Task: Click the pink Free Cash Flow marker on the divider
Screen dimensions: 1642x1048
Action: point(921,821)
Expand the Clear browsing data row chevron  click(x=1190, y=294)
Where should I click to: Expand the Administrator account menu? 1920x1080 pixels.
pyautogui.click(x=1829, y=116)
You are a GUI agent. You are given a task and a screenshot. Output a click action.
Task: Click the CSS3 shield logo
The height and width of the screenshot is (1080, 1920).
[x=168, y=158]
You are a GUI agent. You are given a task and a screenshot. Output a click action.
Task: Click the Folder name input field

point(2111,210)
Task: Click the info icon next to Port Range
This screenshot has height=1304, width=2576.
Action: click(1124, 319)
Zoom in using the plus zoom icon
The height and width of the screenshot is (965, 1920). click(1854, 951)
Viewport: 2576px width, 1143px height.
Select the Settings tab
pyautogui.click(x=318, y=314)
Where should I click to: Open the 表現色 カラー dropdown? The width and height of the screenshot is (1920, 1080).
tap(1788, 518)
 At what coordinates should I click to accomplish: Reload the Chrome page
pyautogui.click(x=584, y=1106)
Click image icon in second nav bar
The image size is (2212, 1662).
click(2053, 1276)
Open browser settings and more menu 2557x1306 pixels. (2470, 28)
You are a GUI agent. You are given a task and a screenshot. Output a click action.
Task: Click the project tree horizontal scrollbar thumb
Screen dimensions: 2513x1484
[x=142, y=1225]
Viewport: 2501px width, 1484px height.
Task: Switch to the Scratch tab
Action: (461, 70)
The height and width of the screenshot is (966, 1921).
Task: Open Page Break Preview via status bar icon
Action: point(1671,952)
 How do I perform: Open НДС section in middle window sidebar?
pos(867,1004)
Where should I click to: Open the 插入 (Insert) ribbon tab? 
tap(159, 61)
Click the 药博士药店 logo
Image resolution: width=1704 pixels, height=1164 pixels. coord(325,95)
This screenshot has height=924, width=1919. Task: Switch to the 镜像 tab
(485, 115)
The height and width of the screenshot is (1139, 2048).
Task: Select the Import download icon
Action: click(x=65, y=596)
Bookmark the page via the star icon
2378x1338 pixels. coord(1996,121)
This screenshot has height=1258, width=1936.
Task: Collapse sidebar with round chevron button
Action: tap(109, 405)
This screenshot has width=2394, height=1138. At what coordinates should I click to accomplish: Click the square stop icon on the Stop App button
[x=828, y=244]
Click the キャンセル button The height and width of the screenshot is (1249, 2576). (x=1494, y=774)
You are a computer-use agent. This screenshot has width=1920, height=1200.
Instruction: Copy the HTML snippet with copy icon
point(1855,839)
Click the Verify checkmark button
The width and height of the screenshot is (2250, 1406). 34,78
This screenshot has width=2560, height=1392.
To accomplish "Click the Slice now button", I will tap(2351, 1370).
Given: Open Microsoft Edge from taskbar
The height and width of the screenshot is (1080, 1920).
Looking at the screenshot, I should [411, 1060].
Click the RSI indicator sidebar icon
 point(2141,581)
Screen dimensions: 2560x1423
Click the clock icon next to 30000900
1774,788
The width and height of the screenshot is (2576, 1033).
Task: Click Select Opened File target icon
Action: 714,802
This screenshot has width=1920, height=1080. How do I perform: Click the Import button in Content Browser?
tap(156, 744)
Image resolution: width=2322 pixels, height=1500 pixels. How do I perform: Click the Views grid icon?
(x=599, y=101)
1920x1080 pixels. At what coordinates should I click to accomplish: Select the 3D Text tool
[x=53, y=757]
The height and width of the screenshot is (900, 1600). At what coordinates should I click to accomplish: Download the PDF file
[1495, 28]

****************

■ Work to be completed ■
From the first entry above to the last, repeat everything exactly.

■ Answer to this task ■
Task: Click the pink Free Cash Flow marker on the divider
Screen dimensions: 1642x1048
Action: point(921,821)
Expand the Clear browsing data row chevron  click(x=1190, y=294)
Where should I click to: Expand the Administrator account menu? 1920x1080 pixels.
pyautogui.click(x=1829, y=116)
You are a GUI agent. You are given a task and a screenshot. Output a click action.
Task: Click the CSS3 shield logo
The height and width of the screenshot is (1080, 1920).
[x=168, y=158]
You are a GUI agent. You are given a task and a screenshot. Output a click action.
Task: Click the Folder name input field

point(2111,210)
Task: Click the info icon next to Port Range
This screenshot has height=1304, width=2576.
Action: click(1124, 319)
Zoom in using the plus zoom icon
The height and width of the screenshot is (965, 1920). click(1854, 951)
Viewport: 2576px width, 1143px height.
Select the Settings tab
pyautogui.click(x=318, y=314)
Where should I click to: Open the 表現色 カラー dropdown? The width and height of the screenshot is (1920, 1080).
tap(1788, 518)
 At what coordinates should I click to accomplish: Reload the Chrome page
pyautogui.click(x=584, y=1106)
Click image icon in second nav bar
The image size is (2212, 1662).
click(2053, 1276)
Open browser settings and more menu 2557x1306 pixels. (2470, 28)
You are a GUI agent. You are given a task and a screenshot. Output a click action.
Task: Click the project tree horizontal scrollbar thumb
Screen dimensions: 2513x1484
[x=142, y=1225]
Viewport: 2501px width, 1484px height.
Task: Switch to the Scratch tab
Action: (461, 70)
The height and width of the screenshot is (966, 1921).
Task: Open Page Break Preview via status bar icon
Action: point(1671,952)
 How do I perform: Open НДС section in middle window sidebar?
pos(867,1004)
Where should I click to: Open the 插入 (Insert) ribbon tab? 
tap(159, 61)
Click the 药博士药店 logo
Image resolution: width=1704 pixels, height=1164 pixels. coord(325,95)
This screenshot has height=924, width=1919. Task: Switch to the 镜像 tab
(485, 115)
The height and width of the screenshot is (1139, 2048).
Task: Select the Import download icon
Action: click(x=65, y=596)
Bookmark the page via the star icon
2378x1338 pixels. coord(1996,121)
This screenshot has height=1258, width=1936.
Task: Collapse sidebar with round chevron button
Action: tap(109, 405)
This screenshot has width=2394, height=1138. At what coordinates should I click to accomplish: Click the square stop icon on the Stop App button
[x=828, y=244]
Click the キャンセル button The height and width of the screenshot is (1249, 2576). (x=1494, y=774)
You are a computer-use agent. This screenshot has width=1920, height=1200.
Instruction: Copy the HTML snippet with copy icon
point(1855,839)
Click the Verify checkmark button
The width and height of the screenshot is (2250, 1406). 34,78
This screenshot has width=2560, height=1392.
To accomplish "Click the Slice now button", I will tap(2351, 1370).
Given: Open Microsoft Edge from taskbar
The height and width of the screenshot is (1080, 1920).
Looking at the screenshot, I should [411, 1060].
Click the RSI indicator sidebar icon
 point(2141,581)
Screen dimensions: 2560x1423
Click the clock icon next to 30000900
1774,788
The width and height of the screenshot is (2576, 1033).
Task: Click Select Opened File target icon
Action: 714,802
This screenshot has width=1920, height=1080. How do I perform: Click the Import button in Content Browser?
tap(156, 744)
Image resolution: width=2322 pixels, height=1500 pixels. How do I perform: Click the Views grid icon?
(x=599, y=101)
1920x1080 pixels. At what coordinates should I click to accomplish: Select the 3D Text tool
[x=53, y=757]
The height and width of the screenshot is (900, 1600). At what coordinates should I click to accomplish: Download the PDF file
[1495, 28]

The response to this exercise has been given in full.